Set out exactly, line by line, the stretch of data below that begins at the line containing "Click the Find seats for me link" and ends at the line containing "Click the comment bubble icon beside 0", with both ends kept.

● **Material for this task**

==================================================

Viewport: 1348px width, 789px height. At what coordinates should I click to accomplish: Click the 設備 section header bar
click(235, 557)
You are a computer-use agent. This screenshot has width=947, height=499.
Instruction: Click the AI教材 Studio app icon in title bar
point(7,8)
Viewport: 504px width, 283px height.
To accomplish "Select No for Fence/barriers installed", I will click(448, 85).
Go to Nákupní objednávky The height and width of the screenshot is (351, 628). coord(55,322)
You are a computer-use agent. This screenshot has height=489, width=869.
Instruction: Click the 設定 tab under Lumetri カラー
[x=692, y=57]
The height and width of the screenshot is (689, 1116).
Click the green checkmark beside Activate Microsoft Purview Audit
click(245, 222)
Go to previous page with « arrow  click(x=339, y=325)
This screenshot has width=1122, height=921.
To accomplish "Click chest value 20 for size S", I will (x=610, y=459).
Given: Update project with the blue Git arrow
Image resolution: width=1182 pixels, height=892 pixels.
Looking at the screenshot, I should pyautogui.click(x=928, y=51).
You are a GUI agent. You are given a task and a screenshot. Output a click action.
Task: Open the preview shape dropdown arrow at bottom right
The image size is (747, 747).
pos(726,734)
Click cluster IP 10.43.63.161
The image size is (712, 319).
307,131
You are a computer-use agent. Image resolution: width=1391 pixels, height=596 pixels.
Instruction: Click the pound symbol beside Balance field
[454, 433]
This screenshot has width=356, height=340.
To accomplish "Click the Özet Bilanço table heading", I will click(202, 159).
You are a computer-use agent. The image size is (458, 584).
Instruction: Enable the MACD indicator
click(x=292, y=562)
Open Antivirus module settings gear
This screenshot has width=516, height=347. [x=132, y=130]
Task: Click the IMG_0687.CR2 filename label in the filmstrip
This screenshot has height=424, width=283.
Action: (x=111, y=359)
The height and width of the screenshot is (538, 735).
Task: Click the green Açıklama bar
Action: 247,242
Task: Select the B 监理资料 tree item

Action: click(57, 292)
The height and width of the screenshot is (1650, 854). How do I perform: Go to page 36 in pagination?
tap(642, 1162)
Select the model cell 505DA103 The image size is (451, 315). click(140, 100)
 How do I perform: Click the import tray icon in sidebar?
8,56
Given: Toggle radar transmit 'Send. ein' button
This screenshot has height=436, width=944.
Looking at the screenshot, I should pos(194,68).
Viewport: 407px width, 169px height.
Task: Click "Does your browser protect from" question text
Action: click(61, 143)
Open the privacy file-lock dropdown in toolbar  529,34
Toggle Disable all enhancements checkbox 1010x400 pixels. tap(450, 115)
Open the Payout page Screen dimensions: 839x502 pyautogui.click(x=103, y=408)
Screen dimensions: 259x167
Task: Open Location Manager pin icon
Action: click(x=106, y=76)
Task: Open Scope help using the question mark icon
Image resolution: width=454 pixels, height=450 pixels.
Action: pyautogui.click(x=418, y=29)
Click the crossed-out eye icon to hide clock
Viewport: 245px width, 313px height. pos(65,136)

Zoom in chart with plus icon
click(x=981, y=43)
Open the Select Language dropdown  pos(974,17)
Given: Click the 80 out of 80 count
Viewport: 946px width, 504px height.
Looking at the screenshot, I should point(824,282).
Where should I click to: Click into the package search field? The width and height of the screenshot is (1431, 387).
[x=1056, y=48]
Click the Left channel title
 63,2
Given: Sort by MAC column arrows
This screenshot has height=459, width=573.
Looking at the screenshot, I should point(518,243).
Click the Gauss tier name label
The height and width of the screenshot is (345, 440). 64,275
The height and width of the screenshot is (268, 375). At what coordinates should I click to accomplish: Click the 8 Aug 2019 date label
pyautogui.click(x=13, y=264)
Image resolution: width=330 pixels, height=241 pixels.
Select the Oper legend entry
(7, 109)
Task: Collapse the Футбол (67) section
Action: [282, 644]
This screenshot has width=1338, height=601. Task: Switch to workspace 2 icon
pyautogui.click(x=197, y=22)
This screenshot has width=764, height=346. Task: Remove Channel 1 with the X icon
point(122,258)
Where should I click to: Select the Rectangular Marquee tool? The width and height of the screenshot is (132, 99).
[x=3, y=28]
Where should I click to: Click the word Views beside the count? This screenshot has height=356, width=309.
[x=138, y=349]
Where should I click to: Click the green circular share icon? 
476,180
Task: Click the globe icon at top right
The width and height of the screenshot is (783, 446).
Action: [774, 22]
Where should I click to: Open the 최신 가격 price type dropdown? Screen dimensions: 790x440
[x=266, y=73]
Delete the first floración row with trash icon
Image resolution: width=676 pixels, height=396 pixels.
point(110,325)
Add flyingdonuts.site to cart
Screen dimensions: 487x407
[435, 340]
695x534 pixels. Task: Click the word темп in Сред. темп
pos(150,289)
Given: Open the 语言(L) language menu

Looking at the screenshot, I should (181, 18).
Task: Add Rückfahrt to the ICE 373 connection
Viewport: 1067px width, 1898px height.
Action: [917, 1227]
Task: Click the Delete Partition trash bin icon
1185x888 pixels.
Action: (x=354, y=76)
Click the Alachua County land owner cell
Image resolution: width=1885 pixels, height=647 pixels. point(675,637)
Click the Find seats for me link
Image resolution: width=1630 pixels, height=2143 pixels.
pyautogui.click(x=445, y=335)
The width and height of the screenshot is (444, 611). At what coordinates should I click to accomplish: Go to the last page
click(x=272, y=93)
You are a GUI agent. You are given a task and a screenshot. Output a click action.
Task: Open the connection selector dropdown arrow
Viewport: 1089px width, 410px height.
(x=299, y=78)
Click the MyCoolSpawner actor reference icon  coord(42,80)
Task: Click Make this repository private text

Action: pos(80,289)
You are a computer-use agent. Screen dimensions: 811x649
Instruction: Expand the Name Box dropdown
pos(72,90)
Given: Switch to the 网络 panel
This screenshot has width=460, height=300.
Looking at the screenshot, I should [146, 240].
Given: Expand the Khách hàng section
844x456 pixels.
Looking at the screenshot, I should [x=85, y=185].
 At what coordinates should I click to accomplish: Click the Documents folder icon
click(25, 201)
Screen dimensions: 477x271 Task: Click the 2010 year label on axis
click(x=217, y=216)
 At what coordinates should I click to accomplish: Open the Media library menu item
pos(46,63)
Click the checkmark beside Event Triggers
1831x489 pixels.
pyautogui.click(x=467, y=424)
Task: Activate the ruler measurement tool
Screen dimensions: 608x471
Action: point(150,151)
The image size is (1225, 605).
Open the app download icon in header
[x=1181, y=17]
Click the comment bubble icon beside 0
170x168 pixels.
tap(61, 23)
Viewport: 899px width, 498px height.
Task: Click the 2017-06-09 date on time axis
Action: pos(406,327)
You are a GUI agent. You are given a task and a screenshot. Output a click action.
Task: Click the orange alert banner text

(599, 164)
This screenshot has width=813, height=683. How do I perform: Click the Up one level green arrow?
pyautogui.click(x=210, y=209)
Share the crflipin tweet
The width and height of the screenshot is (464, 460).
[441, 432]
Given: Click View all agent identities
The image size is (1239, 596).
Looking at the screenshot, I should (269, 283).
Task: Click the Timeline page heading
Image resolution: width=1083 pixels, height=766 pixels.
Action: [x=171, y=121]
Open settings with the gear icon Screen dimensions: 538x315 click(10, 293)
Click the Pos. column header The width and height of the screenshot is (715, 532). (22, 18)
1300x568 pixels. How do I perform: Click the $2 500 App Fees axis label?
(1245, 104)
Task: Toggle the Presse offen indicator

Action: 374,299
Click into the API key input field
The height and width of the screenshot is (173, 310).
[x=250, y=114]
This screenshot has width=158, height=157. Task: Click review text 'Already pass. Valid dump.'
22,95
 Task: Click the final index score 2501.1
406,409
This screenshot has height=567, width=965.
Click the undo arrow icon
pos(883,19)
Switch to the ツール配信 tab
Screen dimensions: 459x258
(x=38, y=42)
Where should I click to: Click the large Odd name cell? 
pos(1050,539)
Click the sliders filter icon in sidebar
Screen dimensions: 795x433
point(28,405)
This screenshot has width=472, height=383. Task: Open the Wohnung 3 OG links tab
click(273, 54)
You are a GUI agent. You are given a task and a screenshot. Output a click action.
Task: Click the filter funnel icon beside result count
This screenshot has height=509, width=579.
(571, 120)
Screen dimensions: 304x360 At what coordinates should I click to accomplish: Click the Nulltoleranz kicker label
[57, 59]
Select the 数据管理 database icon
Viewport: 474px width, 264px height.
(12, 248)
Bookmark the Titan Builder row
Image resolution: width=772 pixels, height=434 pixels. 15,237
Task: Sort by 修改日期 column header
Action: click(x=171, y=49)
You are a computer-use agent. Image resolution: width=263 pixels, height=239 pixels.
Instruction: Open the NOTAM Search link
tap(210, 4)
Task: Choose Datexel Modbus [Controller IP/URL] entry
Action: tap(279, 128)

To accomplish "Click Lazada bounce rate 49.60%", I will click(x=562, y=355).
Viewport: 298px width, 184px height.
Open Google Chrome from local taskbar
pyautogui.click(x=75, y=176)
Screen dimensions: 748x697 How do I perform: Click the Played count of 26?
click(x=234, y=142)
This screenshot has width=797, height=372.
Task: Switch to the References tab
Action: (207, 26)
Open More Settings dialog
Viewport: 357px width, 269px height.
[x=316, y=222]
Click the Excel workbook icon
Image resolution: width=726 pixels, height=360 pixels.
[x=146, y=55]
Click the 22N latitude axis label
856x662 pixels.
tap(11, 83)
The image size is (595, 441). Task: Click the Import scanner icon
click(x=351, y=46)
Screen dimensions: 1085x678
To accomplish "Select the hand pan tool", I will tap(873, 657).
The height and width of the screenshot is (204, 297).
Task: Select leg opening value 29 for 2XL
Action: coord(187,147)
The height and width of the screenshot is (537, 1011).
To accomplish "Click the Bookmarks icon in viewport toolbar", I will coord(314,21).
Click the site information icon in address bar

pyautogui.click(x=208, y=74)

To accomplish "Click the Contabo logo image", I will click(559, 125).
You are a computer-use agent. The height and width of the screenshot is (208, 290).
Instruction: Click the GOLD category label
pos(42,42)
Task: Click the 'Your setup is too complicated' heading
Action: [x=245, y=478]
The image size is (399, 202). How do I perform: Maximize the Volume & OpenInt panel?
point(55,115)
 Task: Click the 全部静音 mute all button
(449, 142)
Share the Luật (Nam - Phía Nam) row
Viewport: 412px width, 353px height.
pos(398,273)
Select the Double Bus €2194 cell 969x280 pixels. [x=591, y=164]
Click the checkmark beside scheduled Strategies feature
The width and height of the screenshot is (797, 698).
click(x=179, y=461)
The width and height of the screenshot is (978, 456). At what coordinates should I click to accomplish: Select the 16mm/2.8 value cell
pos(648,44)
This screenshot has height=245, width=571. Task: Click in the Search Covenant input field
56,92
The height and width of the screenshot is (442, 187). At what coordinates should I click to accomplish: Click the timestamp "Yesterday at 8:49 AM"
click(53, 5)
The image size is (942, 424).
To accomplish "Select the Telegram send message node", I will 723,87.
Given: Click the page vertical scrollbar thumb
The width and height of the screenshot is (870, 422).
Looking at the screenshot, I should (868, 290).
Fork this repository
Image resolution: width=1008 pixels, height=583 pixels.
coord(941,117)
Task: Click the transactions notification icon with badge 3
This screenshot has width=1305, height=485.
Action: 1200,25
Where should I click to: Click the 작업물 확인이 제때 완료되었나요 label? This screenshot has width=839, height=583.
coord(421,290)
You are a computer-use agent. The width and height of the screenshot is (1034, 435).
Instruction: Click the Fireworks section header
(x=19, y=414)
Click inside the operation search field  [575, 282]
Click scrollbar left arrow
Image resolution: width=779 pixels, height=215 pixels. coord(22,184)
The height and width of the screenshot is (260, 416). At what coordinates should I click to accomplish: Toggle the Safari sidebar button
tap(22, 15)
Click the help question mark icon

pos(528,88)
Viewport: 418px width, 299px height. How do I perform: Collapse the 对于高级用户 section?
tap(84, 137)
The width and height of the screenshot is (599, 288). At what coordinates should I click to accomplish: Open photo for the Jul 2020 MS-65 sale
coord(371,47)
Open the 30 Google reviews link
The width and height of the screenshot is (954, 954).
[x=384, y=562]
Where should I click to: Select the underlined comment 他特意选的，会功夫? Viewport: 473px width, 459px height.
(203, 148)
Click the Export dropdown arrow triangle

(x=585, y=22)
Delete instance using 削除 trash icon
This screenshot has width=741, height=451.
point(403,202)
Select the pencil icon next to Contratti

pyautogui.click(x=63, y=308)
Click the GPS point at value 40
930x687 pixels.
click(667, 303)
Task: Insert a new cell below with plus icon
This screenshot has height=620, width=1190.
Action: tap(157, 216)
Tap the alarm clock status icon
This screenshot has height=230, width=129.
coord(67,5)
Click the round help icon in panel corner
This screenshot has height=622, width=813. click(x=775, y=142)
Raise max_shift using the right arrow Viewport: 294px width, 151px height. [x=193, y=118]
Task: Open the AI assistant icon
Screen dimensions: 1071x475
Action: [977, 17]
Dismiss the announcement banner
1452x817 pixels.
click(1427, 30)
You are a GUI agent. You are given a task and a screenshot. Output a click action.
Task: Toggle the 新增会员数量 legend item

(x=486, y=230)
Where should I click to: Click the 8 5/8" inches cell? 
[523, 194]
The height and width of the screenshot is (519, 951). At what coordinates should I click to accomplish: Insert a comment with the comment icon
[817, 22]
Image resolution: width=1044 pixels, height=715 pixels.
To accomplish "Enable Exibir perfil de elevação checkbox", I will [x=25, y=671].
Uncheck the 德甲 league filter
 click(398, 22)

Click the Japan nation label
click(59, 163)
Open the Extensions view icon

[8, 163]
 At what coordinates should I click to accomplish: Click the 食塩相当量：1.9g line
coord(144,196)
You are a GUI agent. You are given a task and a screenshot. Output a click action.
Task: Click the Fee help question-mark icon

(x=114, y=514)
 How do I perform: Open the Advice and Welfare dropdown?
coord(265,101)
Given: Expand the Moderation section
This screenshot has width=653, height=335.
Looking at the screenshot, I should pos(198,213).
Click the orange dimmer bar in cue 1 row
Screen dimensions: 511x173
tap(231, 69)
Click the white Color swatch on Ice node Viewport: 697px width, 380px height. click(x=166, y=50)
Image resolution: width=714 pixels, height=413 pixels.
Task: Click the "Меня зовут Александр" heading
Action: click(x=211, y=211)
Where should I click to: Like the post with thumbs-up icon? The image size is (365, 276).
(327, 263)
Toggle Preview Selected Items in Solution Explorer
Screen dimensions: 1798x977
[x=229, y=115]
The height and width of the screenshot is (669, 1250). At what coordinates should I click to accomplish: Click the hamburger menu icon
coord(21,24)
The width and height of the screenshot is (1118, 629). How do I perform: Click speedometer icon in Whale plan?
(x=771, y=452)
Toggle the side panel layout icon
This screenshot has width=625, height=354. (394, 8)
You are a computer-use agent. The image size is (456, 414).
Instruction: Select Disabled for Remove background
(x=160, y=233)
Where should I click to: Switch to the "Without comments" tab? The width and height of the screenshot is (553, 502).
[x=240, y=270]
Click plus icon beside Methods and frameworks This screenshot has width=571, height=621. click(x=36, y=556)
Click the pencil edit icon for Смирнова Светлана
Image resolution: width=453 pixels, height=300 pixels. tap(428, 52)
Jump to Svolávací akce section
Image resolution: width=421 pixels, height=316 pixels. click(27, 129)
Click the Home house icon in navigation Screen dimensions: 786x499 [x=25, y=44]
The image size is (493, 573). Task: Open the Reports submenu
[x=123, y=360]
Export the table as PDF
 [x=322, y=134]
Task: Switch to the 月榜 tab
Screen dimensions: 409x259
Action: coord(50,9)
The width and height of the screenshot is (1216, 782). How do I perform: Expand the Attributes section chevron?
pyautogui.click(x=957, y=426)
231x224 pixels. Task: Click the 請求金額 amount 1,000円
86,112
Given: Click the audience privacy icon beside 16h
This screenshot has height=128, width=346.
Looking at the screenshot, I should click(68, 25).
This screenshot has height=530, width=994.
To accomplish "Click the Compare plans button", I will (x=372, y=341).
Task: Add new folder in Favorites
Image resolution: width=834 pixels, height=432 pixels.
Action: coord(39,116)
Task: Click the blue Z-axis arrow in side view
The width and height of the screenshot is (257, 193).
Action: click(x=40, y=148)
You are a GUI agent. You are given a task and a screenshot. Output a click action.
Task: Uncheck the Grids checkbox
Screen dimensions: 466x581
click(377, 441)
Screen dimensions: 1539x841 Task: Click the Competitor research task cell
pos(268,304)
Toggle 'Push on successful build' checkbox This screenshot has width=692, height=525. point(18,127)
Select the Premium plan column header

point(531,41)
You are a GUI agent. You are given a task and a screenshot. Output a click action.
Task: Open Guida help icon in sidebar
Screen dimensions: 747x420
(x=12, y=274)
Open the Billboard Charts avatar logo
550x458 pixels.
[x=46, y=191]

==================================================

● **Solution**
Click the Find seats for me link
Image resolution: width=1630 pixels, height=2143 pixels.
pyautogui.click(x=445, y=335)
The width and height of the screenshot is (444, 611). At what coordinates should I click to accomplish: Go to the last page
click(x=272, y=93)
You are a GUI agent. You are given a task and a screenshot. Output a click action.
Task: Open the connection selector dropdown arrow
Viewport: 1089px width, 410px height.
(x=299, y=78)
Click the MyCoolSpawner actor reference icon  coord(42,80)
Task: Click Make this repository private text

Action: pos(80,289)
You are a computer-use agent. Screen dimensions: 811x649
Instruction: Expand the Name Box dropdown
pos(72,90)
Given: Switch to the 网络 panel
This screenshot has width=460, height=300.
Looking at the screenshot, I should [146, 240].
Given: Expand the Khách hàng section
844x456 pixels.
Looking at the screenshot, I should [x=85, y=185].
 At what coordinates should I click to accomplish: Click the Documents folder icon
click(25, 201)
Screen dimensions: 477x271 Task: Click the 2010 year label on axis
click(x=217, y=216)
 At what coordinates should I click to accomplish: Open the Media library menu item
pos(46,63)
Click the checkmark beside Event Triggers
1831x489 pixels.
pyautogui.click(x=467, y=424)
Task: Activate the ruler measurement tool
Screen dimensions: 608x471
Action: point(150,151)
The image size is (1225, 605).
Open the app download icon in header
[x=1181, y=17]
Click the comment bubble icon beside 0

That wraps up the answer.